“医学部卒”が実は「大企業への就職にも有利」になるワケ
わが子の可能性を狭めないために、まず親自身が学ぶべきこと
選択肢を不必要に狭めてしまうと、子どもに余計なダメージを与える結果にもなりかねません。そうした意味でも、わが子に「学べ」というなら、まずは親自身が学ばなくてはいけないと思います。 親があくまで客観的な立場から意見を述べるのは問題ありませんが、それがわが子の進路を決めつけるものになってはいけません。そのために大切なのは、子どもと冷静な距離を保ち、理知的な判断からベストな選択肢を挙げるということです。 とはいえ、いざ「当事者」となると、こうしたサポートが容易ではないこともあるでしょう。筆者にも3人の子どもがいます。よその子どものことであれば冷静に話せますが、わが子のこととなるとバーッと自分の意見を言ってしまう親の気持ちは非常によくわかります。
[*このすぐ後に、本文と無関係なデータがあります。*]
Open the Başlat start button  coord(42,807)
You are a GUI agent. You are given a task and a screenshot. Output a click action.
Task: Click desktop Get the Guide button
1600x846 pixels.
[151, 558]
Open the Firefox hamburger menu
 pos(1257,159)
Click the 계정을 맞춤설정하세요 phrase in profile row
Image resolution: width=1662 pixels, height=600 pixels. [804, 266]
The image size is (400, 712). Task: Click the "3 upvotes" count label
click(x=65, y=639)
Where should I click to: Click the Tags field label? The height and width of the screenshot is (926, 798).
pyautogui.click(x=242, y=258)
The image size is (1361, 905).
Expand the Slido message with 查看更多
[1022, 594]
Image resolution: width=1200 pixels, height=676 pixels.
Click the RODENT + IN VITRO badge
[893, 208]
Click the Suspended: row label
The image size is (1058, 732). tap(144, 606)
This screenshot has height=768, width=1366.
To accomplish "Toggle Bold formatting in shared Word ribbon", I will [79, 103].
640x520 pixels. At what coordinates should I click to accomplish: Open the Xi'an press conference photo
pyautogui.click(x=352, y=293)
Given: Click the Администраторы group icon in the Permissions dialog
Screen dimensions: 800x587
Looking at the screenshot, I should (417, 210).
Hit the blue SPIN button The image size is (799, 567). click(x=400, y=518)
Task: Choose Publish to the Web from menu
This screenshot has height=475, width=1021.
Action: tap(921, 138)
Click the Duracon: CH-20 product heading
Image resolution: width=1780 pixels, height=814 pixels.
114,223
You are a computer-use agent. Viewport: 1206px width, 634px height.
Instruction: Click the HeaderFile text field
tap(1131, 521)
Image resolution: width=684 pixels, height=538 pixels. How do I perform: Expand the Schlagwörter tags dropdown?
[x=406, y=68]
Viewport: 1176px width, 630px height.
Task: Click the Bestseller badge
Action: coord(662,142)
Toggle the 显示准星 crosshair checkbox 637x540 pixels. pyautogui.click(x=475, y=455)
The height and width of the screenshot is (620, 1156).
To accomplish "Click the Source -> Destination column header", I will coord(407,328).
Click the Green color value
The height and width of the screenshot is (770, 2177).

だからこそ逆に、自分にそういう側面があると知っておくことが大事です。 わが子のこととなると冷静な距離を保ちにくい、決めつけるようなことを言ってしまうといった自覚がないままでは、今まさにそうなっている局面でも気づくことはできません。逆に、自覚があれば、「つい」そうなってしまった場合でも自分自身を俯瞰して見ることができるでしょう。もし自分の考えにのめりこみ、まわりが見えにくくなっていたとしても、ある程度の距離は保てるようになるかと思います。
「医学部卒」は大企業への就職にも有利
医学部を卒業することで得られるのは、医師免許や医師という働き方だけではありません。 一般に医学部は難関であることが知られています。筆者も医学部こそ受けてはいないものの、合格に向けた準備段階が非常に大変だということは認識しています。それに耐えきった経験というのは、それ自体で資格が取れるものではありませんが、のちの人生に活きると考えています。 医学部進学までに身につけたロジカルシンキングや忍耐力は他の業種にも通用します。むしろ大企業の人事部は、そういうところを評価しているケースが多いのです。 例えば社員規模が10人程度のベンチャー企業などであれば、社長が人材採用に関わることが可能です。もし特に学歴や資格を持たない人材が応募してきたとしても、「この人材は化けるかもしれない」「面白そうだから採用してみるか」と社長自身の感覚で決めることも少なくありません。この場合、期待が外れたとしても社長自身の責任で済むでしょう。 一方、大企業となると基本的には人事部が採用を行います。15分程度の面接で人を見抜くことは不可能です。とはいえ、万一とんでもないミスマッチが生じたら責任問題になってしまいますから、前述の社長のように「感覚で決める」ということはできません。だいたいは安全牌を取りたがります(これが学歴社会の一因となっているわけですが)。つまりは、企業側にとっての安全牌を目指せば人生の選択肢を増やせるというわけです。 一般論として、医学部を卒業した人間というのは、それだけ難易度の高い受験勉強を乗り越えてパスした人々であると認識されます。人事部ではどうしても文字として現れる情報が重視されるので、「医学部卒」という経歴は、文字情報的には確実に有利に働くはずです。大企業の採用におけるスクリーニングには通りやすくなるわけです。